So let me see if I understand this...

Pharo is not ready for prime time because it's still gestating? At what
point will Pharo be ready for everyone in the world to use? Five years from
now? Ten years?

And when it is ready for the world to use, can we be sure that the world
will use it? "If you build it, they will come." Really??

Have we not learned that grassroots guarantee nothing? The language
landscape is littered with dead or dying languages that failed to rise above
grassroots.

At some point, people will begin to use your language (you hope). And when
that time comes (sooner than 5 years?), organic growth will be a lot
tougher.

You don't get to choose your users; the users choose your language. Of
course, you can always screw them by pulling the rug from underneath them.
Not nice, but who said you have to be nice?

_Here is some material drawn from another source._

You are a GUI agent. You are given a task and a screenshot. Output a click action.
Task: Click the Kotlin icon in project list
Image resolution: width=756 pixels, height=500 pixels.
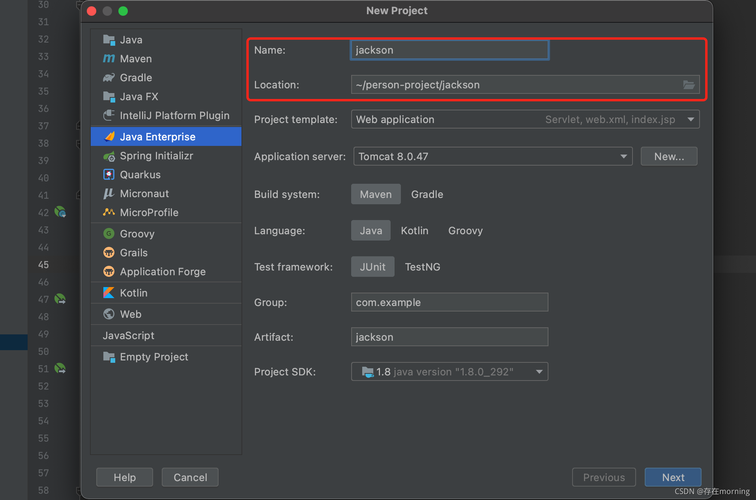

The idea that hackers know, or can determine, what is a "good" language
strikes me as rather presumptuous and incorrect. And whose definition of
"good" are we using anyway?


Ben Coman wrote
> I found this article on the popularity of programming languages
> interesting.
> http://www.paulgraham.com/popular.html
> 
> It mostly references Lisp, but I think a lot of the same applies to Pharo.
> It is quite long so I picked a few points that stood out to me:
> 
> Some non-technical points...
> 
> * Nothing could be better, for a new technology, than a few years of being
> used only by a small number of early adopters. Early adopters are
> sophisticated and demanding, and quickly flush out whatever flaws remain
> in
> your technology. When you only have a few users you can be in close
> contact
> with all of them. And early adopters are forgiving when you improve your
> system, even if this causes some breakage.
> 
> * Users are a double-edged sword. They can help you improve your language,
> but they can also deter you from improving it. So choose your users
> carefully, and be slow to grow their number. Having users is like
> optimization: the wise course is to delay it.
> 
> * There are two ways new technology gets introduced: the organic growth
> method, and the big bang method. ... Organic growth seems to yield better
> technology and richer founders than the big bang method. If you look at
> the
> dominant technologies today, you'll find that most of them grew
> organically.
> 
> * Hackers have to know about a language before they can use it. How are
> they to hear? From other hackers. But there has to be some initial group
> of
> hackers using the language for others even to hear about it. I wonder how
> large this group has to be; how many users make a critical mass? Off the
> top of my head, I'd say twenty.
> 
> 
> 
> Some technical points...
> 
> * There is one thing more important than brevity to a hacker: being able
> to
> do what you want. In the history of programming languages a surprising
> amount of effort has gone into preventing programmers from doing things
> considered to be improper. This is a dangerously presumptuous plan ... The
> bumbler will shoot himself in the foot anyway ... Good programmers often
> want to do dangerous and unsavoury things ... give the programmer access
> to
> as much internal stuff as you can without endangering runtime systems like
> the garbage collector.
> 
> * It might be a good idea to have an active profiler -- to push
> performance
> data to the programmer instead of waiting for him to come asking for it.
> For example, the editor could display bottlenecks in red when the
> programmer edits the source code.
> 
> * It might be a good idea to make the byte code an official part of the
> language, and to allow programmers to use inline byte code in bottlenecks.
> 
> * The most important part of design is redesign. Programming languages,
> especially, don't get redesigned enough.